I recently wrote a post A Look Back at Our Year, chronicling mine and K’s relationship over 2017. It got me pondering my relationship with myself over the last year and so here’s my account of that.
I started January 2017 ecstatic that I was finally living as an out, gay, proud woman. And now when I see that label “woman” applied to myself I cringe. I feel like I’ve been punched in the gut. It’s not me. I’m not a woman. I’m a trans guy. I don’t want to claim the label man. It took months to figure out exactly why. Allow me to explain what I’ve learnt about myself in the last year and how my transition has played out thus far.
In February or March, a friend asked me, “Are you trans?” I laughed, “Uh no! Of course not.” I spoke those words aloud as the voice in my head whispered violently “YES you are and you KNOW IT!”
A month later I met my first trans friend. As I hung out with him, I was in awe. I envied him. He was living as a guy, something I could never, would never do. I had children who needed their mom. I’d done enough to mess with the lives of these 5 humans who so desperately deserved some consistency and normalcy in their lives. If not for them, I would go on testosterone and I would live as the man I knew inside I truly was.
In May, I began allowing myself to express my masculinity in subtle ways.

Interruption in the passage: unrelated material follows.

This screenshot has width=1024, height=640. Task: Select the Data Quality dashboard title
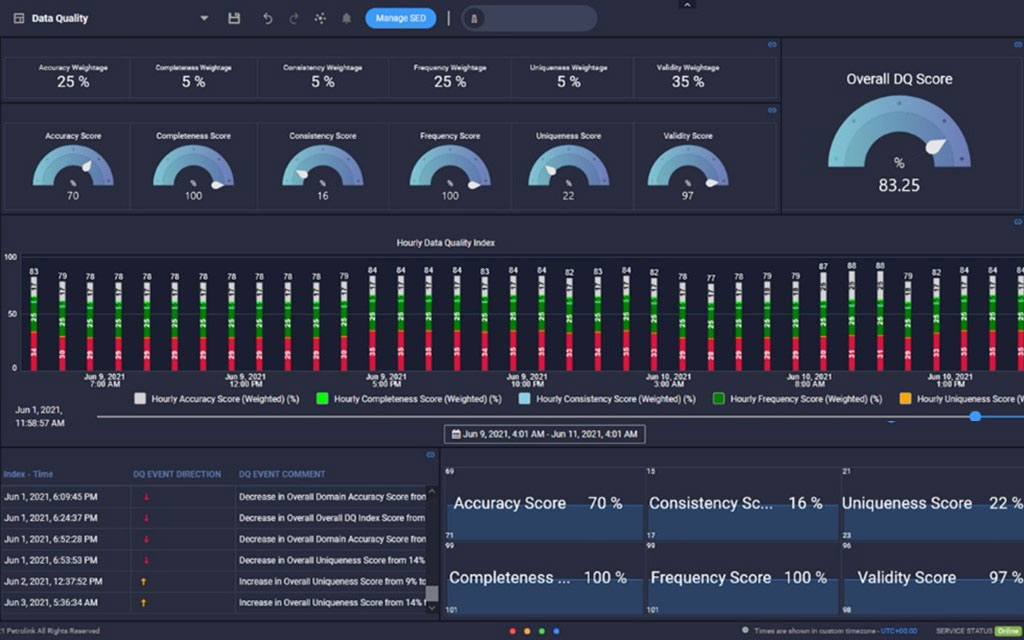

I cut my long curly hair. This was a nerve wracking decision that I waffled on for weeks. The morning of May 21 I awoke with an undeniable resolve that my hair was coming off that day. And it did. The one thing I had that people complimented me on physically was my curly hair. It had to go. I remember thinking that morning “no one will find me attractive once it’s gone but I have to do this”. Everything changed after that day.
Making the decision to cut my hair was the first step on my road to self acceptance.
For the first time in my life I could look at myself in the mirror. I was starting to see myself in pictures, not some strange woman who I know only existed to others, but wasn’t real.
Unfortunately, I still saw someone feminine. It wasn’t me. Not really. Not yet. I was still grappling with the intense longing to go on testosterone. That was the miracle shot that would transform my face and body. One day I kept telling myself, but I didn’t believe that lie.
We toss around the word depressed a lot. It’s not something I’ve ever wished to claim, but I’m pretty certain I was getting dangerously close to the edge of depression. I needed help and I had to figure my shit out.
In September I sought that help. I started seeing a gender therapist. It was time to push myself to make some decisions. I began researching gender dysphoria, testosterone and the full range of affects it has on the body. I came to three realizations about myself.
- I didn’t have dysphoria with my body itself, but the way others perceived me by looking at my physical features, i.e. when strangers look at me and see that I have breasts, they perceive me as female. I also don’t like “feminine” labels attached to my body such as breasts, I prefer chest. I don’t like to refer to myself as topless, but shirtless.
- I do not want to take testosterone. This was a tough one. Deciding this meant I had to accept that I would never pass as male in the world, or so I thought. There are aspects of my body that I am fine with and I don’t have the need to alter, although I’d love to have a deeper voice, a more masculine face structure and body shape, I don’t want to mess with other parts of my body.
- I do not want bottom surgery. Again, another tough one. If I don’t want a penis, how can I consider myself a guy. Believe it or not, a lot of trans guys don’t choose to have bottom surgery. I know, I was shocked as well. I have unpacked a lot of my own misconceptions and internalized transphobic ideals over the last few months.
In December I took my hair cut to a whole new level and shaved my head.
Once again my thinking shifted drastically. When I look in the mirror and at pictures, I see him, the guy who’s been living inside me for the last 40 years. I now pass, maybe not in the world, but in my eyes and that I have come to realize is all that matters to me.
I don’t want to be seen as a cis man any more than I want to be mistaken for a cis woman. I am a queer trans guy and I am proud of who I am. I don’t want to pass in the cisgender heteronormative society where I live. I want to exist in the queer community, surrounded by queer folk. If the cis het peeps want to enjoy life on my side, that’s cool, but I don’t long to fit into their world anymore.